# Proyectos de modelismo naval



## skywalker3232 (Ene 16, 2015)

Proyectos de modelismo naval

Saludos, estas fotografías de más abajo muestran los avances en la construcción de dos modelos con unas dimensiones bastante grandes. Se trata de la Perla Negra de piratas del caribe y el "insumergible" Titanic; El primero mide unos 80 cm de largo, y está construido integramente de madera, sin iluminación interior, pero con un trabajo tal que desafía a alguien tan experimentado como yo (A partir de ahora viene lo dificil: Colocar TODAS las cuerdas , velas, y demás detalles del barco, que gracias a dios, dispongo de los planos e instrucciones de montaje ). El Titanic sin embargo, lleva mucho más trabajo, ya que  desde hace tres años y aun no está completamente acabado, aquí lo más dificil es la instalación electrica que lleva dentro: 200 leds que iluminan un maquetón  que mide aproximadamente 115 cm de longitud.... Y el casco tiene más de 15000 palillos....

Registros sin procesar:
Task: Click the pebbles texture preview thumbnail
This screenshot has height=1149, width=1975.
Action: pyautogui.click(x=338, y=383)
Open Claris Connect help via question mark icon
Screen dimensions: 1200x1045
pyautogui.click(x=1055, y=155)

Tarea planteada ->
¿Puedes volver a escribir, completa y sin ningún cambio, la publicación sobre modelismo naval? Los ítems no hacen falta para nada.

Respuesta correcta ->
# Proyectos de modelismo naval



## skywalker3232 (Ene 16, 2015)

Proyectos de modelismo naval

Saludos, estas fotografías de más abajo muestran los avances en la construcción de dos modelos con unas dimensiones bastante grandes. Se trata de la Perla Negra de piratas del caribe y el "insumergible" Titanic; El primero mide unos 80 cm de largo, y está construido integramente de madera, sin iluminación interior, pero con un trabajo tal que desafía a alguien tan experimentado como yo (A partir de ahora viene lo dificil: Colocar TODAS las cuerdas , velas, y demás detalles del barco, que gracias a dios, dispongo de los planos e instrucciones de montaje ). El Titanic sin embargo, lleva mucho más trabajo, ya que  desde hace tres años y aun no está completamente acabado, aquí lo más dificil es la instalación electrica que lleva dentro: 200 leds que iluminan un maquetón  que mide aproximadamente 115 cm de longitud.... Y el casco tiene más de 15000 palillos....